Northampton's Pat Lam, despite his shoulder injury, returns at number eight, having last night picked up the Players' Player of the Year award 48 hours after picking up a special award at the Allied Dunbar Premiership Awards for his form over the past three years. In that time Lam has scored 28 tries in 57 Premiership games.

Northampton's established front row has a particularly gnarled look to it, with a mix of Springbok loosehead Garry Pagel (playing his 37th of Northampton's 39 competitive games this season), Puma hooker Federico Mendez (possibly playing his last ever game for the club) and Scottish tight-head Matthew Stewart.

Dom Malone, whose father hails from Belfast, again deputises for scrum-half Dawson after scoring tries in the quarter-final and last Sunday's crucial win at Newcastle, which has assured Northampton of European Cup rugby next season.

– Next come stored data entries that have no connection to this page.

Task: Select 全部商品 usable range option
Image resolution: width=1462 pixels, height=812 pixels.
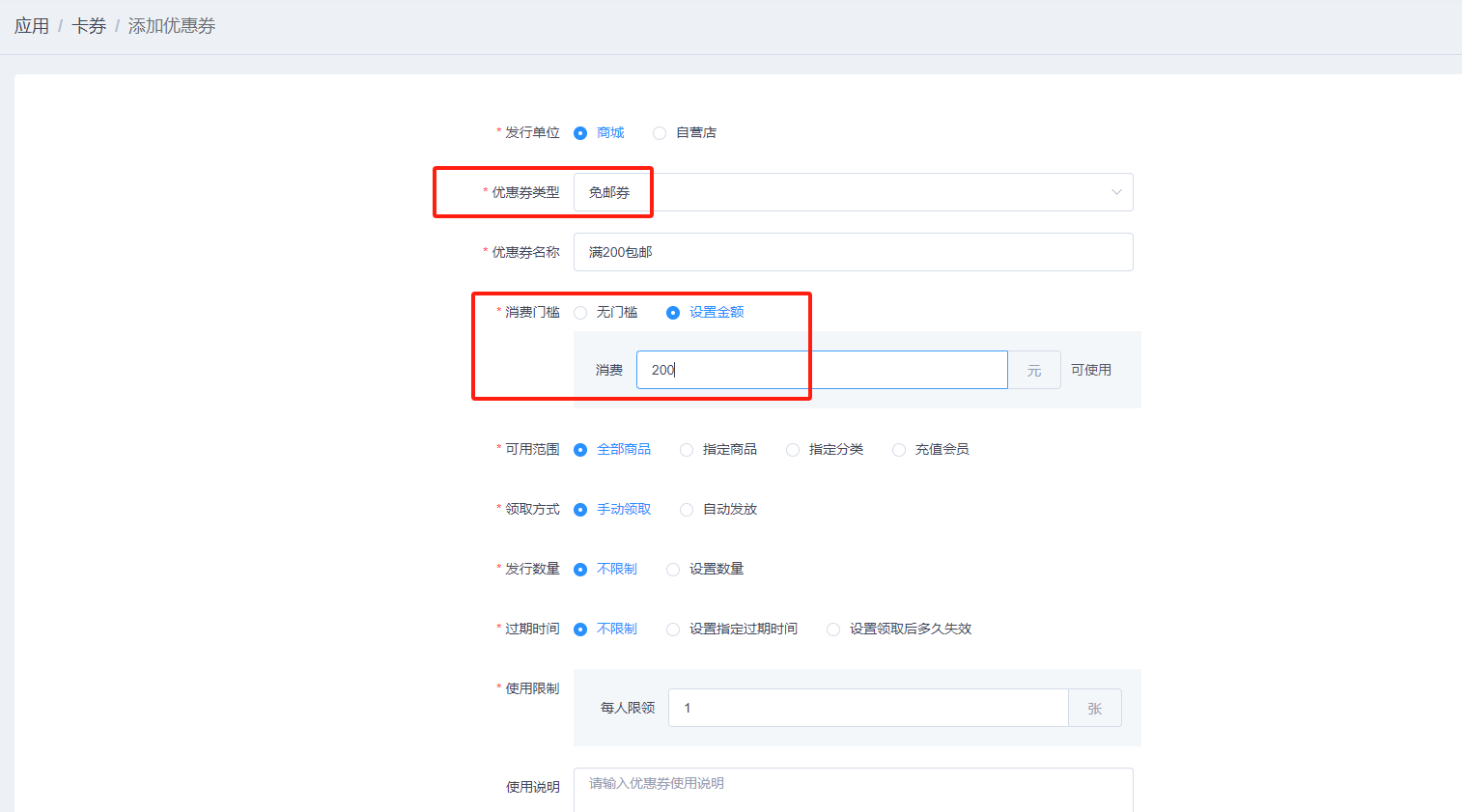Action: click(x=580, y=450)
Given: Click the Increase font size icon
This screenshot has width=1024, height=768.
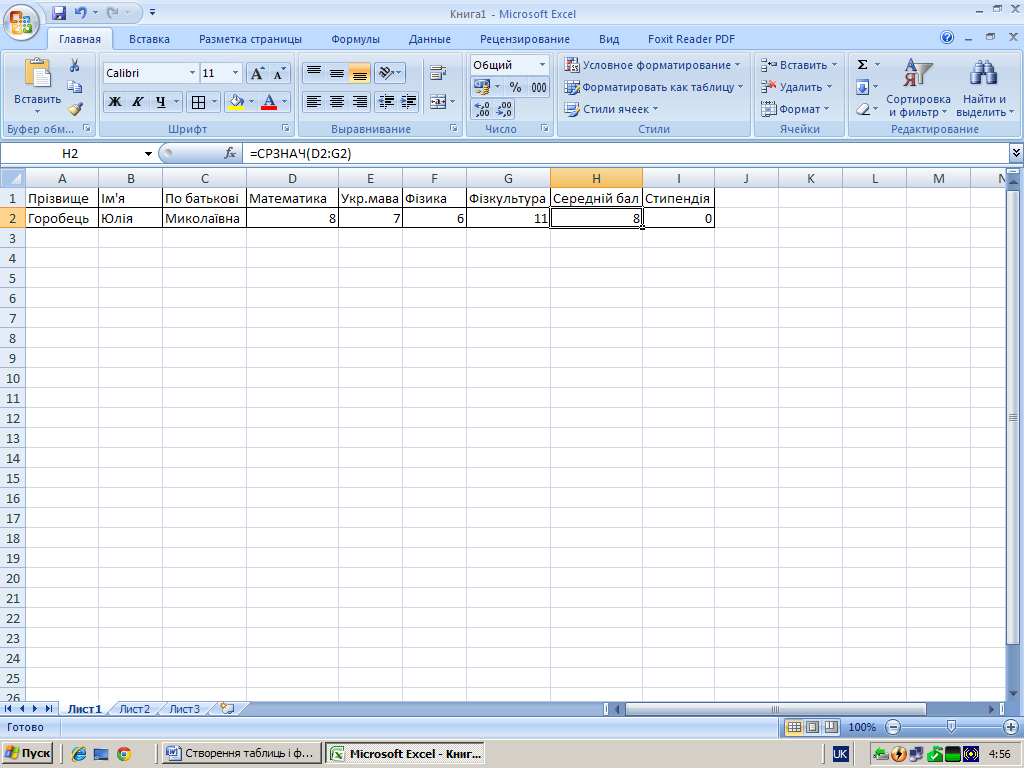Looking at the screenshot, I should click(x=257, y=74).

Outside him will be Alie Hepher, whose out-half play is tends to bring a dangerous three-quarter line into action. The 25-year-old Hepher has the added incentive of playing for a place in England's squad to tour South Africa, now that Alex King has withdrawn.

Paul Grayson, who was omitted to make way for Hepher in the semi-final against Llanelli but came off the bench to land the winning injury-time penalty (as he had done against Wasps in the quarter-final) again stands in for Beal at full back.

"It's the pack we expected," commented Mick Galwey after the Munster squad's arrival at their London hotel yesterday. "It's a good pack. The front row speaks for itself, the second row is very hardworking and that lad Mackinnon is a damned good player. It's still a good back-line as well."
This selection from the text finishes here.